Hostile Questions: Paolo Bacigalupi
Posted by: Daniel Kraus
Paolo Bacigalupi really knows how to draw the hostility out of a questioner. Winner of the Hugo, Nebula, Locus, Printz, and a National Book Award finalist, he’s got just the kind of medal-laden shelf that I live to upend. So it’s freaking killing me that I can’t quite do it. Y’all read The Drowned Cities? Seriously dope stuff, yo. So instead of ransacking his trophy case, I find myself repeating his musical last name as a calming mantra: Bacigalupi. Bacigalupi. Bacigalupi.
Namaste. I have arrived at my happy place. Let us begin.
Just who do you think you are?
The fifth horseman of the apocalypse. Or a writer. I get those mixed up.
Where do you get off?
The stop just before everyone else goes off the cliff.
What’s the big idea?
It’s not about the big idea; it’s about small ones–the creeping tiny ideas people dismiss as too small to worry about. The brown recluse details, if you will. The ones we miss, and later wish we hadn’t.

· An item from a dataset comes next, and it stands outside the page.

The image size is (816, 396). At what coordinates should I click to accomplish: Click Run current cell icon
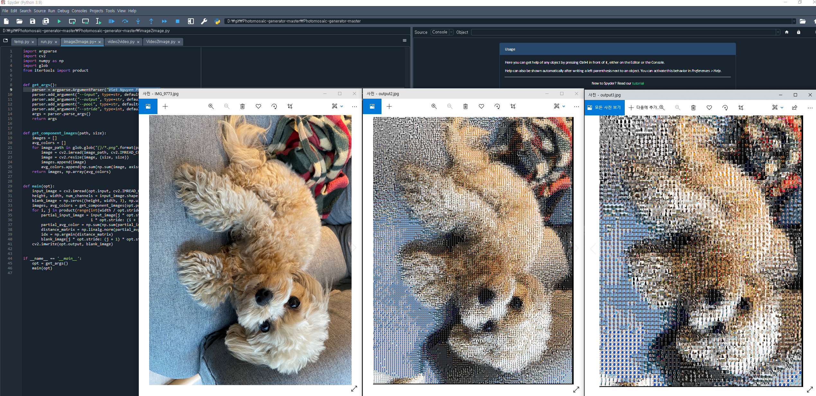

What is your problem, man?
An unhealthy terror of impermanence. An obsession with fragility. A fascination with the things that make our lives good, and that we take for granted–things like civil democratic societies. Or fresh water. Or a stable climate. It’s never just one thing. Once you lose a few supporting pins for something as complex as our prosperity, it’s easy to pull the rest.
Haven’t you done enough?
I’m an American. What is this word, “enough?” MOAR.